[[ MATERIAL FOR THIS TASK, beginning ]]
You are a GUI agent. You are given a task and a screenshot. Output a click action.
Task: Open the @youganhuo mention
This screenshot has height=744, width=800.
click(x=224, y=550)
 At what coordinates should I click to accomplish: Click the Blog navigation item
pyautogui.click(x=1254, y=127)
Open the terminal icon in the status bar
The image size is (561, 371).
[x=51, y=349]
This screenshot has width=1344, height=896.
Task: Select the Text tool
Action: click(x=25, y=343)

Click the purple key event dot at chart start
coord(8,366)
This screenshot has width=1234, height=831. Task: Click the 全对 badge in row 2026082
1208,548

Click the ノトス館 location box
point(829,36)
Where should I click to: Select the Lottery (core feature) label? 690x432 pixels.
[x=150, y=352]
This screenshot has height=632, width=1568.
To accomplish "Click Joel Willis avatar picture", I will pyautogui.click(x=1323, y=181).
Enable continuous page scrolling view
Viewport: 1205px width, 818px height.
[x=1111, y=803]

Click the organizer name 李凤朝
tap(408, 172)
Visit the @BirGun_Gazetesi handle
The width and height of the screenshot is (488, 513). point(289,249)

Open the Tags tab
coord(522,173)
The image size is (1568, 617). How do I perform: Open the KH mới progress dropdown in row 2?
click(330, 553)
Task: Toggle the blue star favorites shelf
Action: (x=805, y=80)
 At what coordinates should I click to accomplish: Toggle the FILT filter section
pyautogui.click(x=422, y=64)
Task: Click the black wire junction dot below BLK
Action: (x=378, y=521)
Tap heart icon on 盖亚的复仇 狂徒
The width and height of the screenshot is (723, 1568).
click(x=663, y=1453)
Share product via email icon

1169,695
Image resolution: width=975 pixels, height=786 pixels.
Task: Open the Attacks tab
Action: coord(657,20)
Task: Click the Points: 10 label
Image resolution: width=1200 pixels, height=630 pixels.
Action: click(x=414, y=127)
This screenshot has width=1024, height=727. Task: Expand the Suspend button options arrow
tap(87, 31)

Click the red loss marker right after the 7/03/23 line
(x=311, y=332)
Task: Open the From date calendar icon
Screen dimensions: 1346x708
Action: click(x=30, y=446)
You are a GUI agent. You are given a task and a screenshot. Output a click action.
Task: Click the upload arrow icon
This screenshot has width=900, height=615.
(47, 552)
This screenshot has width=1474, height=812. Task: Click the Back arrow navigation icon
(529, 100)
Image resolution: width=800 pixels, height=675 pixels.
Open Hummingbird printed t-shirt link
[[ MATERIAL FOR THIS TASK, end ]]
→ **TASK**
The records above are to be duplicated in full and exactly.

→ **ANSWER BOX**
You are a GUI agent. You are given a task and a screenshot. Output a click action.
Task: Open the @youganhuo mention
This screenshot has height=744, width=800.
click(x=224, y=550)
 At what coordinates should I click to accomplish: Click the Blog navigation item
pyautogui.click(x=1254, y=127)
Open the terminal icon in the status bar
The image size is (561, 371).
[x=51, y=349]
This screenshot has width=1344, height=896.
Task: Select the Text tool
Action: click(x=25, y=343)

Click the purple key event dot at chart start
coord(8,366)
This screenshot has width=1234, height=831. Task: Click the 全对 badge in row 2026082
1208,548

Click the ノトス館 location box
point(829,36)
Where should I click to: Select the Lottery (core feature) label? 690x432 pixels.
[x=150, y=352]
This screenshot has height=632, width=1568.
To accomplish "Click Joel Willis avatar picture", I will pyautogui.click(x=1323, y=181).
Enable continuous page scrolling view
Viewport: 1205px width, 818px height.
[x=1111, y=803]

Click the organizer name 李凤朝
tap(408, 172)
Visit the @BirGun_Gazetesi handle
The width and height of the screenshot is (488, 513). point(289,249)

Open the Tags tab
coord(522,173)
The image size is (1568, 617). How do I perform: Open the KH mới progress dropdown in row 2?
click(330, 553)
Task: Toggle the blue star favorites shelf
Action: (x=805, y=80)
 At what coordinates should I click to accomplish: Toggle the FILT filter section
pyautogui.click(x=422, y=64)
Task: Click the black wire junction dot below BLK
Action: (x=378, y=521)
Tap heart icon on 盖亚的复仇 狂徒
The width and height of the screenshot is (723, 1568).
click(x=663, y=1453)
Share product via email icon

1169,695
Image resolution: width=975 pixels, height=786 pixels.
Task: Open the Attacks tab
Action: coord(657,20)
Task: Click the Points: 10 label
Image resolution: width=1200 pixels, height=630 pixels.
Action: click(x=414, y=127)
This screenshot has width=1024, height=727. Task: Expand the Suspend button options arrow
tap(87, 31)

Click the red loss marker right after the 7/03/23 line
(x=311, y=332)
Task: Open the From date calendar icon
Screen dimensions: 1346x708
Action: click(x=30, y=446)
You are a GUI agent. You are given a task and a screenshot. Output a click action.
Task: Click the upload arrow icon
This screenshot has width=900, height=615.
(47, 552)
This screenshot has width=1474, height=812. Task: Click the Back arrow navigation icon
(529, 100)
Image resolution: width=800 pixels, height=675 pixels.
Open Hummingbird printed t-shirt link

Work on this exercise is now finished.